Benefits and job security: Labor union membership trends
The total compensation advantage is even starker:
- Healthcare coverage: Union workers are more likely to have employer-sponsored health insurance, often with lower out-of-pocket costs
- Pensions: 57.9% of union workers have access to a pension, vs. 19% of non-union workers
- Job security: Union contracts typically include “just-cause” provisions requiring employers to justify layoffs or terminations
- Paid time off: Union workers have higher vacation, sick leave, and paid family leave benefits
The spillover effect: labor union membership trends
Union strength also benefits non-union workers. Research shows that in unionized industries and regions, non-union wages rise as employers raise pay to compete for workers or preempt organizing.
This spillover effect means unions shape wage standards far beyond their membership. Herd immunity – isn’t it?
What should union organizers and leaders do: Labor union membership trends
Union organizing and increasing membership have always been uphill battles. But like every game has a power-up, union leaders can also bank on the surging approval for unionizing.Â
Reaching out to younger workers, women, and carving a path forward is a must. Especially today, when capitalists are being promised a trillion dollars in compensation while SNAP benefits are being taken away from the people.
If you want to reach more workers and learn how to increase union membership, then we have just the right resource for you. Check out CallHub’s article Your guide on how to increase union memberships in 8 ways to learn more.
FAQs on labor union membership trends
What was the peak of union membership?
The union membership rate reached its peak at 35% in 1954. The total number of members peaked in 1979 at 21 million—meaning today’s 14.3 million members represent both a declining rate and a lower total than four decades ago.
Is union membership growing or declining in the private sector?
Growing in 2024-2025. Private sector unionization gained 261,000 workers in 2023, increasing the rate from 6.8% to 6.9%. This marks the first significant private sector gain in years, driven largely by victories in the healthcare, tech sector, and retail/logistics sectors.
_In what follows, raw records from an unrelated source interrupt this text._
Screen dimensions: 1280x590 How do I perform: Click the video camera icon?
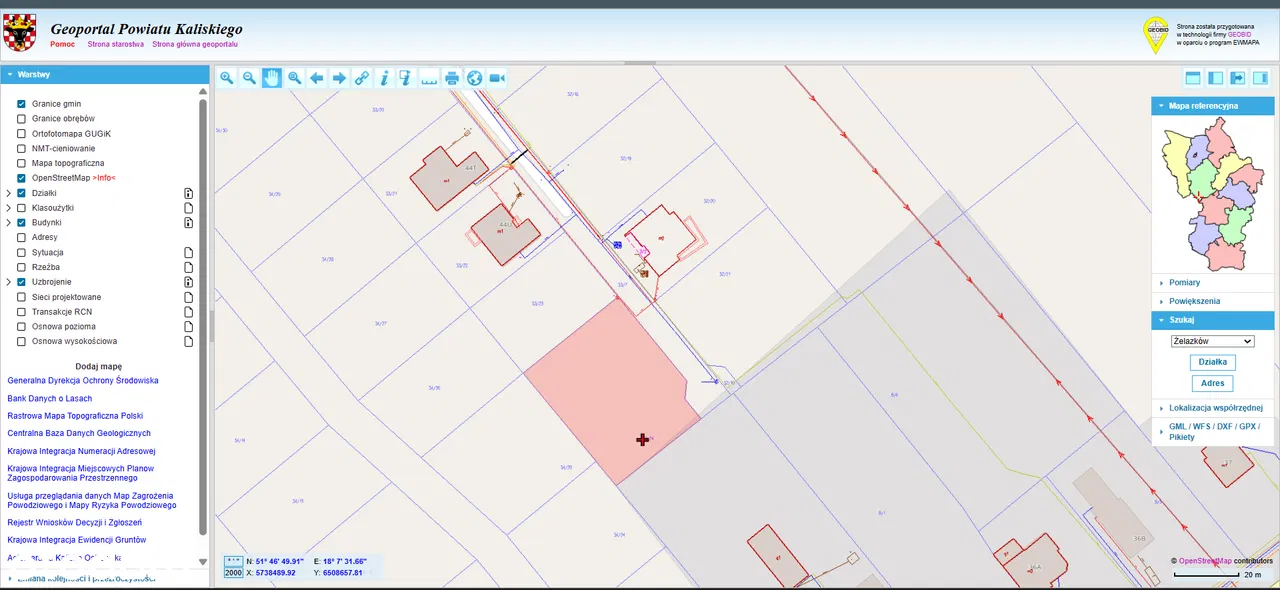pyautogui.click(x=497, y=78)
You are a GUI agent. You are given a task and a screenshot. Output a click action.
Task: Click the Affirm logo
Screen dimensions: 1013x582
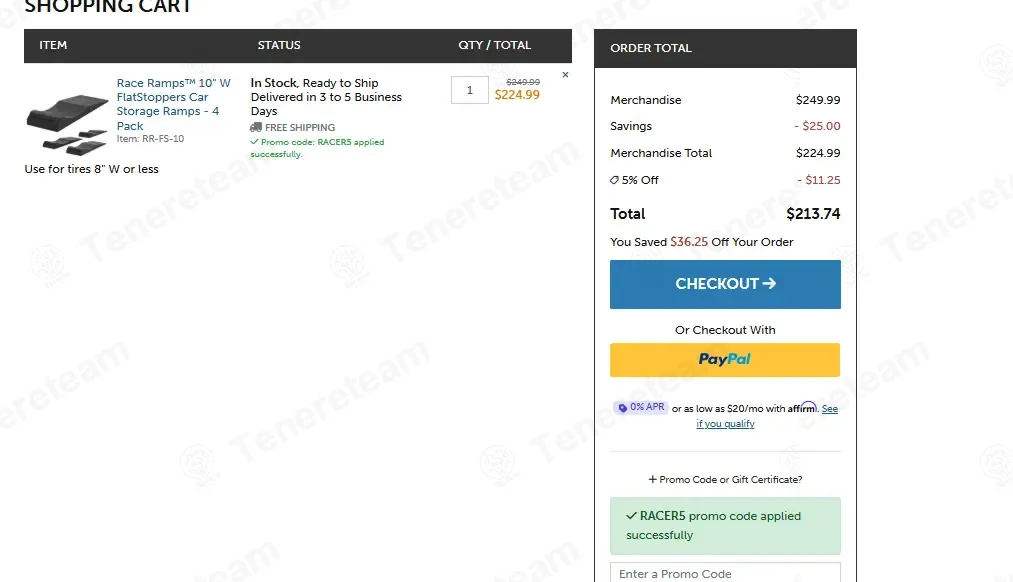(x=802, y=408)
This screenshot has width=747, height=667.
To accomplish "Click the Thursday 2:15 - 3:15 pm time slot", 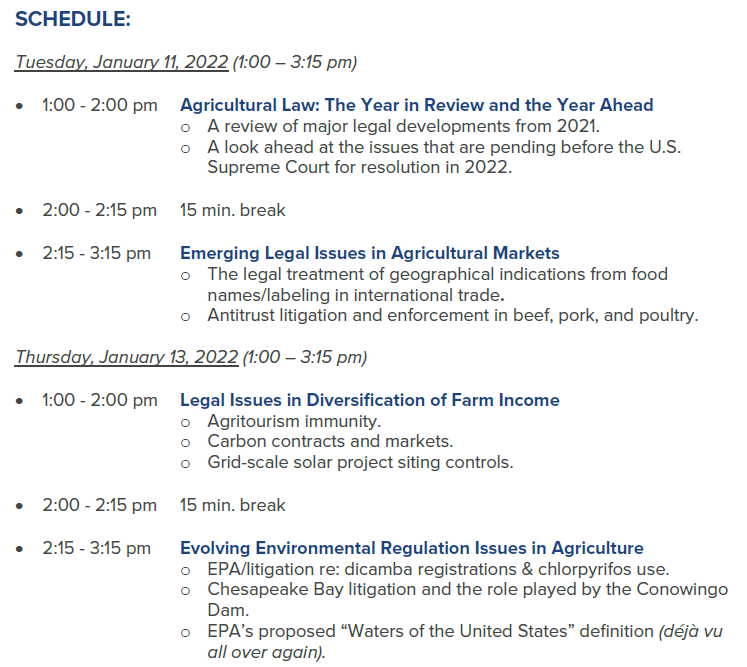I will click(x=96, y=548).
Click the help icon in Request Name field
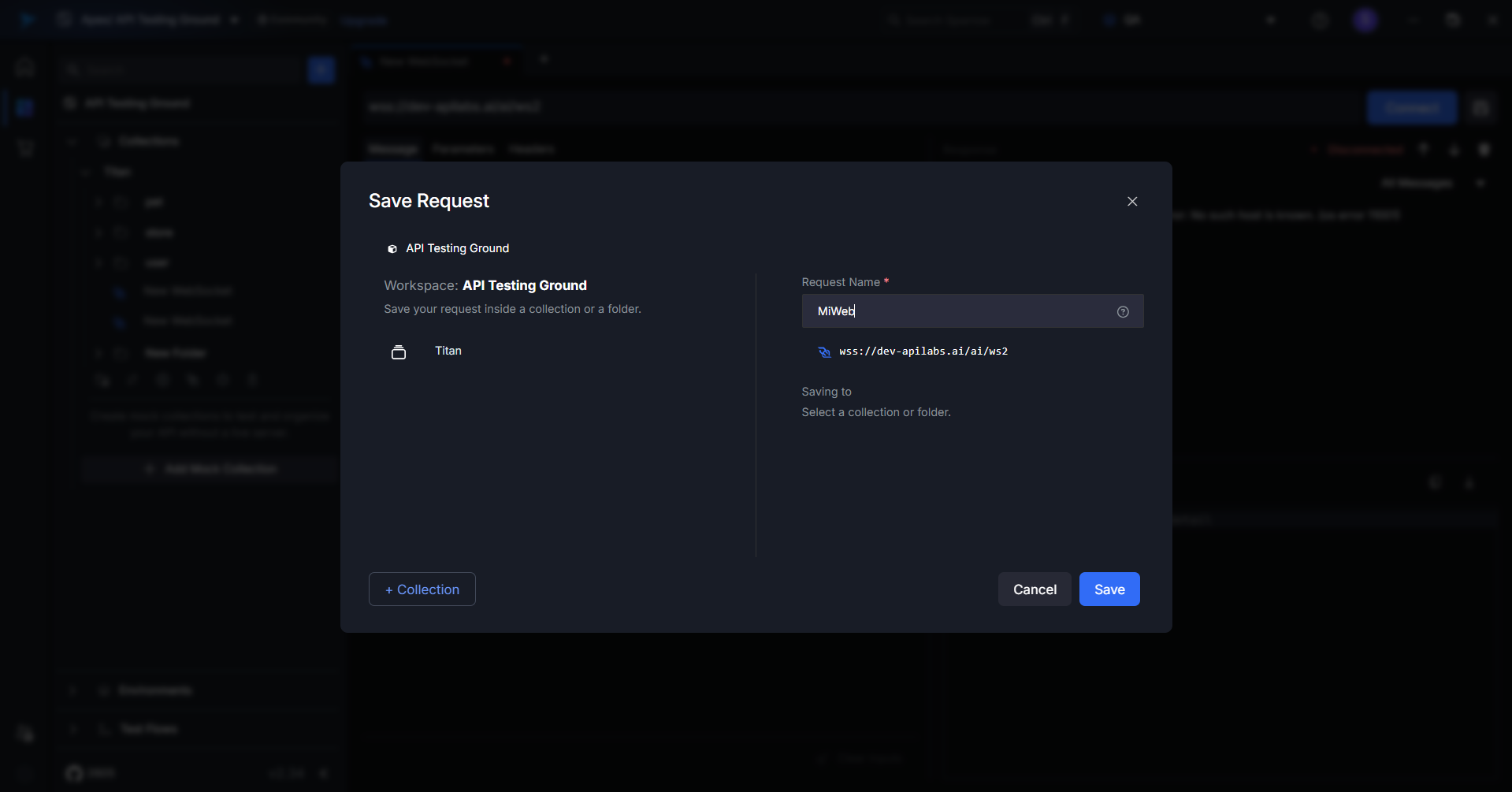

Why are young people not joining unions?
Three reasons: (1) structural—gig work and contract labor make organizing difficult; (2) informational—decades of anti-union messaging have shaped younger generations’ perceptions; (3) practical—legal barriers and employer intimidation make union formation feel impossible to many young workers.
However, organizing victories show that young workers will unionize when given the opportunity.
Can declining union membership be reversed?
Yes. It requires: (1) federal labor law reform (PRO Act), (2) state-level repeal of right-to-work laws, (3) stronger NLRB enforcement, (4) modernization for gig and service workers, and (5) a cultural shift reframing unions as essential to middle-class stability.
Several economists and policy experts argue that this shift has already begun—public support is strong, and organizing energy is high. Policy is the missing piece.
When did unions start to decline?
Union membership began declining in the late 1970s, accelerating in the 1980s under the Reagan administration’s policies. The Taft-Hartley Act (1947) began the process; globalization and deindustrialization of the 1970s-1980s accelerated it; and right-to-work legislation in subsequent decades institutionalized it.